ABOUT THIS TASK
Retype all of the data without changing a single word.

START PROVIDED DATA

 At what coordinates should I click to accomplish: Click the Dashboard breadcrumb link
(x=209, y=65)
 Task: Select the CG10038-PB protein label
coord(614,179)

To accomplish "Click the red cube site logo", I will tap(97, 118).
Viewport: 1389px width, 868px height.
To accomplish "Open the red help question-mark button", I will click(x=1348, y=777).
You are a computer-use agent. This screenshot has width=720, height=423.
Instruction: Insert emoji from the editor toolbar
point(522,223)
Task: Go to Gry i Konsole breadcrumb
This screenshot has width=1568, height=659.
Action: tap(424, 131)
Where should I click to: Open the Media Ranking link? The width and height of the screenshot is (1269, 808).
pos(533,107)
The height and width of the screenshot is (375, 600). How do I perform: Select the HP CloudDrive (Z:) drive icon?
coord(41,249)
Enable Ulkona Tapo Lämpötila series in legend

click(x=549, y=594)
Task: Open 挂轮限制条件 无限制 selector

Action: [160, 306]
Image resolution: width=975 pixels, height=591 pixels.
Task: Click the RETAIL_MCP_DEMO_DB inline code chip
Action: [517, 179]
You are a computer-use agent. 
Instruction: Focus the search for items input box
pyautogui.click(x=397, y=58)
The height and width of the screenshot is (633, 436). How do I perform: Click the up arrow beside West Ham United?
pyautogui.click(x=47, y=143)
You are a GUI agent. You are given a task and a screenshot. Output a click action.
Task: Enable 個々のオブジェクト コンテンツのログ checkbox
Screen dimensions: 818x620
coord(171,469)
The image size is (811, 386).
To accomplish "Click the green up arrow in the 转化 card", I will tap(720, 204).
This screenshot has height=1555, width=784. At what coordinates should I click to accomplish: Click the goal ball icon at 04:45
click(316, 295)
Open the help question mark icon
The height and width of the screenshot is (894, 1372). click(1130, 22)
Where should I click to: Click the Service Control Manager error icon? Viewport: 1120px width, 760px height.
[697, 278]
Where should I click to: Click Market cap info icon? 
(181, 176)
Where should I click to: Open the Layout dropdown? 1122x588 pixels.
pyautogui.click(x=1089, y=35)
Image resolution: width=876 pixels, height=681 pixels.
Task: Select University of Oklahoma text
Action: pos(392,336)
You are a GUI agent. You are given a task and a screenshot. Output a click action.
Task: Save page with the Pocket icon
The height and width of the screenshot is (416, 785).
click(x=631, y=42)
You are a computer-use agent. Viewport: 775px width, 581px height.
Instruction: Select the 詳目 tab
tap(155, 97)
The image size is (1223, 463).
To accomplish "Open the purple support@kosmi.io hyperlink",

END PROVIDED DATA

ANSWER BOX
 At what coordinates should I click to accomplish: Click the Dashboard breadcrumb link
(x=209, y=65)
 Task: Select the CG10038-PB protein label
coord(614,179)

To accomplish "Click the red cube site logo", I will tap(97, 118).
Viewport: 1389px width, 868px height.
To accomplish "Open the red help question-mark button", I will click(x=1348, y=777).
You are a computer-use agent. This screenshot has width=720, height=423.
Instruction: Insert emoji from the editor toolbar
point(522,223)
Task: Go to Gry i Konsole breadcrumb
This screenshot has width=1568, height=659.
Action: tap(424, 131)
Where should I click to: Open the Media Ranking link? The width and height of the screenshot is (1269, 808).
pos(533,107)
The height and width of the screenshot is (375, 600). How do I perform: Select the HP CloudDrive (Z:) drive icon?
coord(41,249)
Enable Ulkona Tapo Lämpötila series in legend

click(x=549, y=594)
Task: Open 挂轮限制条件 无限制 selector

Action: [160, 306]
Image resolution: width=975 pixels, height=591 pixels.
Task: Click the RETAIL_MCP_DEMO_DB inline code chip
Action: [517, 179]
You are a computer-use agent. 
Instruction: Focus the search for items input box
pyautogui.click(x=397, y=58)
The height and width of the screenshot is (633, 436). How do I perform: Click the up arrow beside West Ham United?
pyautogui.click(x=47, y=143)
You are a GUI agent. You are given a task and a screenshot. Output a click action.
Task: Enable 個々のオブジェクト コンテンツのログ checkbox
Screen dimensions: 818x620
coord(171,469)
The image size is (811, 386).
To accomplish "Click the green up arrow in the 转化 card", I will tap(720, 204).
This screenshot has height=1555, width=784. At what coordinates should I click to accomplish: Click the goal ball icon at 04:45
click(316, 295)
Open the help question mark icon
The height and width of the screenshot is (894, 1372). click(1130, 22)
Where should I click to: Click the Service Control Manager error icon? Viewport: 1120px width, 760px height.
[697, 278]
Where should I click to: Click Market cap info icon? 
(181, 176)
Where should I click to: Open the Layout dropdown? 1122x588 pixels.
pyautogui.click(x=1089, y=35)
Image resolution: width=876 pixels, height=681 pixels.
Task: Select University of Oklahoma text
Action: pos(392,336)
You are a GUI agent. You are given a task and a screenshot. Output a click action.
Task: Save page with the Pocket icon
The height and width of the screenshot is (416, 785).
click(x=631, y=42)
You are a computer-use agent. Viewport: 775px width, 581px height.
Instruction: Select the 詳目 tab
tap(155, 97)
The image size is (1223, 463).
To accomplish "Open the purple support@kosmi.io hyperlink",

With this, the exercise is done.